Dass dies besonders im Hinblick auf die Rolle der Bibel im Religionsunterricht zwar kein einfaches Unterfangen ist, jedoch ein absolut notwendiges, liegt auf der Hand: als Kulturgut der Gesellschaft und als Grundlage des Christentums gehören biblische Texte grundlegend zum Religionsunterricht dazu, allerdings sind sie den Schüler*innen heute meist fremd. Sie scheinen weit weg zu sein von der Lebenswelt junger (und auch älterer) Menschen. Lernprozesse mit biblischen Texten, die das lernende Subjekt im Blick haben, müssen es daher zum Ziel haben, den lernenden Menschen heute einen Zugang zu den biblischen Texten zu ermöglichen.

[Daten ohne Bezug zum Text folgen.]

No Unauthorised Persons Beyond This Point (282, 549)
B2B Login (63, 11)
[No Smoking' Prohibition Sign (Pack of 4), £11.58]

METHODISCHER ZUGANG / VORGEHENSWEISE

Der Schlüssel für die Ermöglichung eines solchen Zugangs liegt in der Subjektorientierung. Damit ist nicht allein die entwicklungspsychologische Analyse und die empirische Bestimmung dessen, was die Bibel für junge Menschen heute bedeutet, gemeint. Vielmehr gehört dazu eine grundlegende lerntheoretische Verortung eines Lernprozesses an biblischen Texten.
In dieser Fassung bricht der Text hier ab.